Set forth below is the text of a comment that I recently put to another blog entry at this site:

Have goons gotten to Shiller? Afterall, he has 50% of his money in the market.

Shiller certainly possesses an Inner Goon. We all do. I possess an Inner Goon, Anonymous.

I recorded a RobCast way back in 2009 titled “Shiller Pulls His Punches.” Why do you think he pulls his punches? It is because he is afraid of the negative feedback he knows he will hear if he speaks with 100 percent honestly re what he knows about how stock investing works. I have written numerous columns at the Value Walk site re things Shiller has gotten wrong. I believe that I have as much of a responsibility to call Shiller out on his b.s. as I have to call out Jack Bogle and the other Buy-and-Holders on their nonsense.

And I of course have a responsibility to call Rob Bennett out on HIS nonsense too. It was b.s. for me to fail to speak up about the errors in Greaney’s retirement study prior to the morning of May 13, 2002. It was b.s. for me to apologize for doing so a few days later. It was b.s. for me to continue to think that Buy-and-Hold could work until the night of August 27, 2002, when Greaney threatened to kill my wife and children and 200 of my fellow community members endorsed his post. It was b.s. for me to hold off on saying that the Old School SWR studies are “analytically invalid” until May 2003. It was b.s. for me to try so hard and for so long to avoid calling Lindauer out on his abusive posting practices when I started posting at the Vanguard Diehards board.

I have a Goon within me, Anonymous. I want people to like me. I want to tell people fairy tales and to be praised for it. I want to be rich. I want to be popular.

And Shiller faces the same demons. And everyone else does too.

I don’t think that the fact that Shiller is going with a 50 percent stock allocation today is a sign of goonishness on his part. The research says that the typical investor should be going with an allocation of about 30 percent stocks. Shiller is more knowledgeable than the typical investor. He may be able to pick stocks or segments that are less overvalued than the market as a whole and that therefore will do better than the market as a whole. So I could see a 50 percent stock allocation working out well for Shiller. I would’t advise him to go higher than that. But I wouldn’t call it goonish for him to go with a 50 percent stock allocation today.

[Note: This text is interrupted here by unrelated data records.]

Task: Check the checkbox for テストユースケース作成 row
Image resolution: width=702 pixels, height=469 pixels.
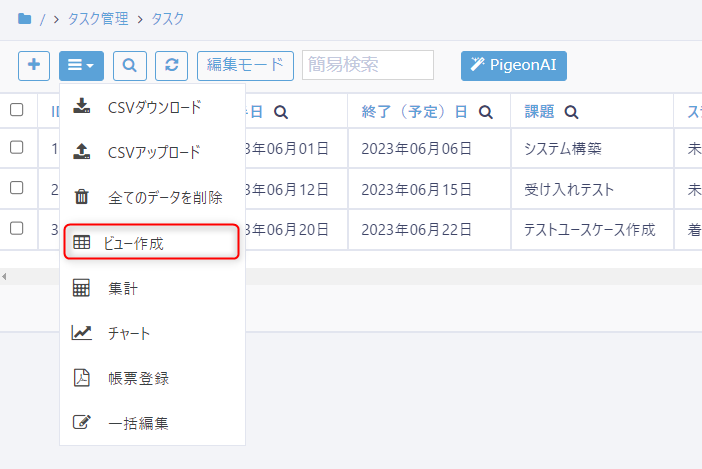Action: point(16,228)
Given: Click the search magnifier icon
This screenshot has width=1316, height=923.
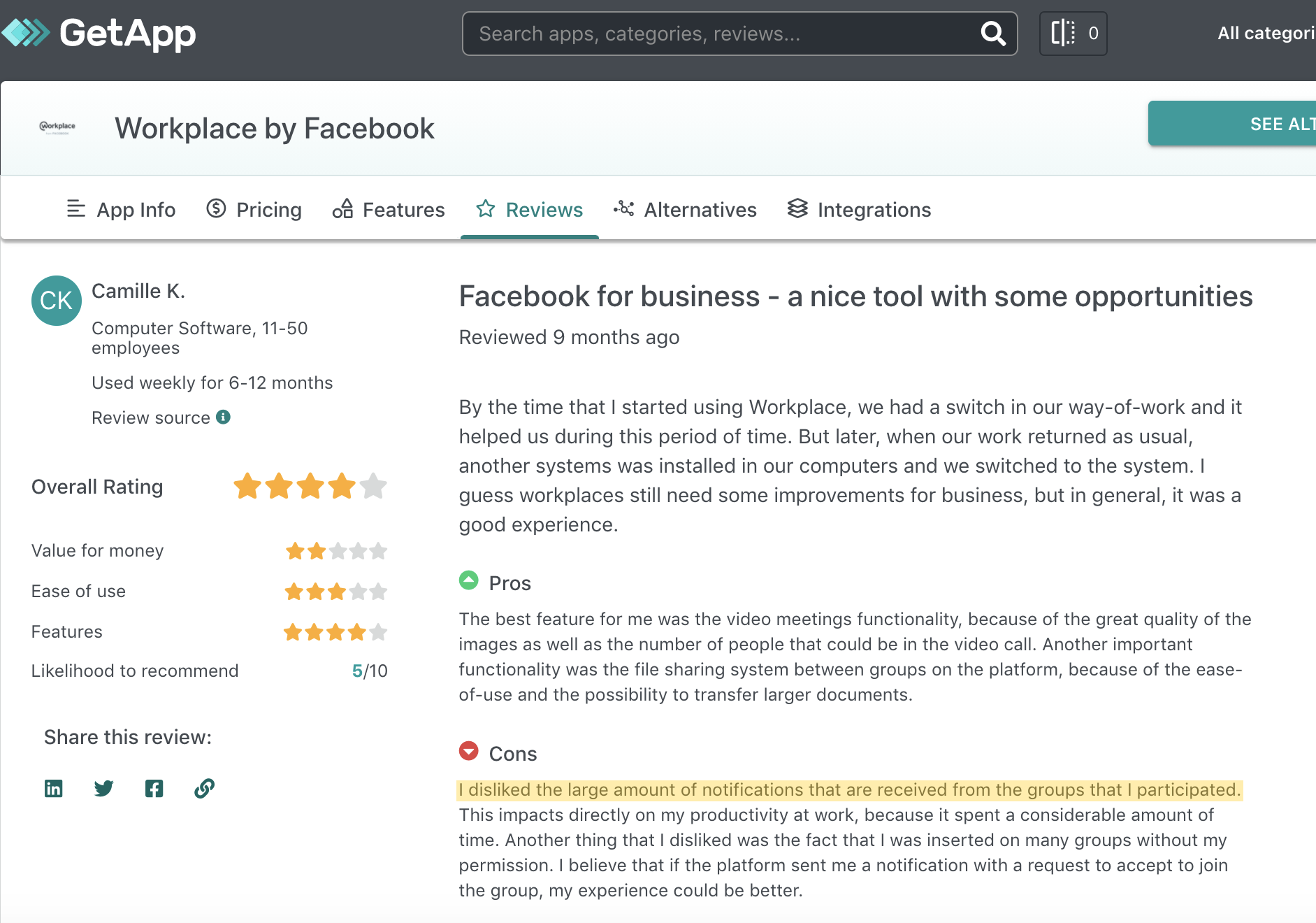Looking at the screenshot, I should tap(992, 34).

I do think it was a bit goonish for Shiller to say that other investors who are less knowledgeable than him could go with a 50 percent stock allocation or even something a bit higher. That’s dangerous advice, in my assessment. Most investors are not as skilled as Shiller is. The numbers don’t support a 50 percent stock allocation today. And Shiller has predicted a crash. I have a very hard time seeing how you can predict a crash and also say that it is okay for ordinary investors to be going with stock allocations in excess of 50 percent.

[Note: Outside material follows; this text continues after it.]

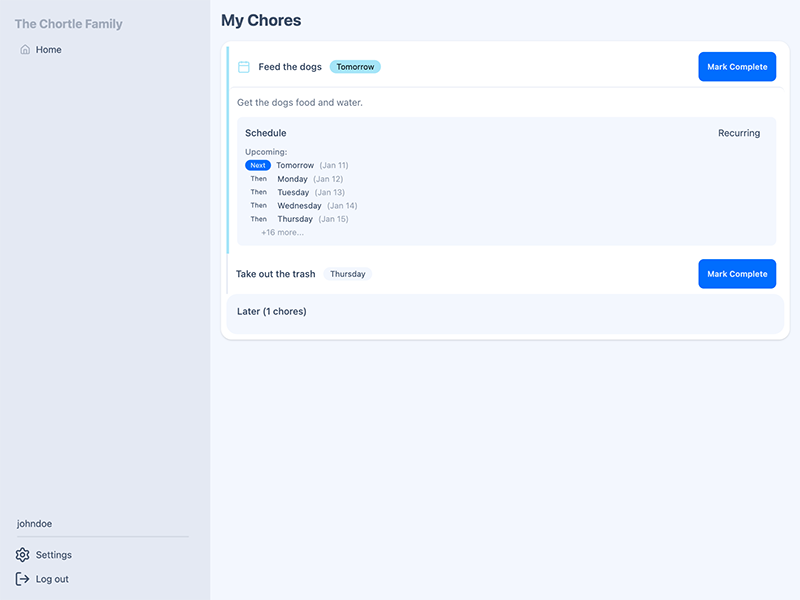Click the log out arrow icon
Viewport: 800px width, 600px height.
click(x=23, y=578)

There are judgment calls that come into play. People can have different opinions without one of them being guilty of goonishness. But I saw that statement about it being okay for ordinary investors to go with stock allocations in excess of 50 percent as being pretty darn far out there. I don’t think I would be doing my job if I didn’t say that I am not able to figure out a way to justify that statement, given what the peer-reviewed academic research of the past 33 years shows us about how stock investing works.

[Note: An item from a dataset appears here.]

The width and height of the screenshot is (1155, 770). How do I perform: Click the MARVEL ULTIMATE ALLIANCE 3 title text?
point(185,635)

Perhaps Shiller can justify it. Perhaps Shiller sees something that I do not see. If that’s the case, then I would like to see him spell out his reasoning process re that particular statement. I am of course willing to hear his case. But going by what I know today, I feel compelled to say that I see that particular statement as being an irresponsible statement coming from a guy who is a giant in this field and who has done more to help us all understand how stock investing works than anyone else alive. Perhaps that’s why it bothers me so much to hear my hero give voice to those particular words. I expect more of my good friend Bob.

Yes, the Goons have “gotten to” Shiller to a point. But Shiller has also overcome goonishness to an extent that no one else alive on the planet today has managed. Both things are so. We need to take the good with the bad and to praise the good while criticizing the bad in a spirit of charity when we see it appear before us on our computer screens.

I hope that helps a bit, Anonymous.

Rob

Filed Under: Robert Shiller & VII

“I Have Wondered at Times Whether Shiller Has Already Written a Sequel to Irrational Exuberance and Is Just Holding Back on Publication of It Until He Feels That It Would Be Safe to Share More of What He Understands About How Stock Investing Work With the Rest of Us”

May 26, 2014 by Rob

Set forth below is the text of a comment that I recently put to another blog entry at this site:

if you have a single instance of an academic or professional agreeing with your claim that 1) your strategy is one that can and should be adopted by all stock investors; and 2) that once that happens stocks will provide a fixed real return of 6.5% year after year, I for one would live to see it.

There are many big names who agree with me that investors should take price into consideration when buying stocks just as they do when buying anything else. It would not be possible to list the names of all these people. Some of the lead proponents of this idea are: Rob Arnott, Andrew Smithers, Jeremy Grantham, and Ed Easterling. You will on many occasions even find big-time Buy-and-Holders like Jack Bogle and Bill Bernstein and Larry Swedroe mixing in honest and accurate stuff in with the smelly Buy-and-Hold garbage for which they are better known. I learned about the errors in the Old School safe-withdrawal-rate studies by reading one of the honest and accurate research-based passages in Bogle’s book.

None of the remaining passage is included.